WHAT YOU NEED TO DO: Return all lines of the records that contain the word "will".

***** DATA FOR PROCESSING

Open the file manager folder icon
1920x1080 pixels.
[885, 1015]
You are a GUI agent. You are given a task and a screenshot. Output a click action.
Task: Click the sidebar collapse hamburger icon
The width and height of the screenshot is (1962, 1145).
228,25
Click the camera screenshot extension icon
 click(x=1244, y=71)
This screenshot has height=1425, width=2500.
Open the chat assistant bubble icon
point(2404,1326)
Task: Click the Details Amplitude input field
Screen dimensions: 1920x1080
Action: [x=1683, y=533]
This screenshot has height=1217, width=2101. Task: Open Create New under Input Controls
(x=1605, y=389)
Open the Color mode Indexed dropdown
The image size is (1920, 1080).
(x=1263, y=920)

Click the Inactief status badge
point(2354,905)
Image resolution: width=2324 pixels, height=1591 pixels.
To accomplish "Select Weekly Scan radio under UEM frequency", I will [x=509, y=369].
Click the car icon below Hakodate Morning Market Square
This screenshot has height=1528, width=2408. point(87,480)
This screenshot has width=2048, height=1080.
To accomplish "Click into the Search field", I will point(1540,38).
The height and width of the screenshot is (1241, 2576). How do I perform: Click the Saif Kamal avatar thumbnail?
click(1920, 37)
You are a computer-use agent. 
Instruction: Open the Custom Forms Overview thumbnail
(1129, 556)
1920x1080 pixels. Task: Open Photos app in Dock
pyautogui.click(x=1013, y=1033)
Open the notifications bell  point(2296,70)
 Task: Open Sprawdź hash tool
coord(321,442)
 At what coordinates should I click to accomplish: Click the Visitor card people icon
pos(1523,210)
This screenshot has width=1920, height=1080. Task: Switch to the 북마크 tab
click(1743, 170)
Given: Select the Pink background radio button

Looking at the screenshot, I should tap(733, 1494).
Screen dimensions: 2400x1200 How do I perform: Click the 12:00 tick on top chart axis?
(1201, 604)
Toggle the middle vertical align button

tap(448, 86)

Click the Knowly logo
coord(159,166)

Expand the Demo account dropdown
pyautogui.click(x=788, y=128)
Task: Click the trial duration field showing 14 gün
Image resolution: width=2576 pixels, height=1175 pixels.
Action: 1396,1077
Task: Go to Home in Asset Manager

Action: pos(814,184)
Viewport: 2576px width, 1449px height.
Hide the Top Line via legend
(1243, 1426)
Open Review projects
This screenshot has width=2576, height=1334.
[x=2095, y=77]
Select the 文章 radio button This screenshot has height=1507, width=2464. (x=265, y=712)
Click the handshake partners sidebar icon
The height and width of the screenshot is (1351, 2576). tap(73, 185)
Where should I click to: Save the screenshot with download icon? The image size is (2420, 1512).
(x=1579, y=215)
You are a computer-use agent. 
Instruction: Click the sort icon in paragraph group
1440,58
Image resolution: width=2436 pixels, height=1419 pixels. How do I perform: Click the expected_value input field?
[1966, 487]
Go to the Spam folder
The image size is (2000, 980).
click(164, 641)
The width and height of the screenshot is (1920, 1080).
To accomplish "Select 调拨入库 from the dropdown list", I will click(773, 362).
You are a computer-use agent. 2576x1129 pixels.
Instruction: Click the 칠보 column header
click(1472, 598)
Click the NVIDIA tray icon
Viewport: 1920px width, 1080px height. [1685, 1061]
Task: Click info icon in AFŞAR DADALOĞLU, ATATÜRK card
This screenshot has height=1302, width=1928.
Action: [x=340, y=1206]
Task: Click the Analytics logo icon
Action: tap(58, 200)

**********

ANSWER FOR THIS EXERCISE:
To accomplish "Select Weekly Scan radio under UEM frequency", I will [x=509, y=369].
To accomplish "Click into the Search field", I will point(1540,38).
To accomplish "Select 调拨入库 from the dropdown list", I will click(773, 362).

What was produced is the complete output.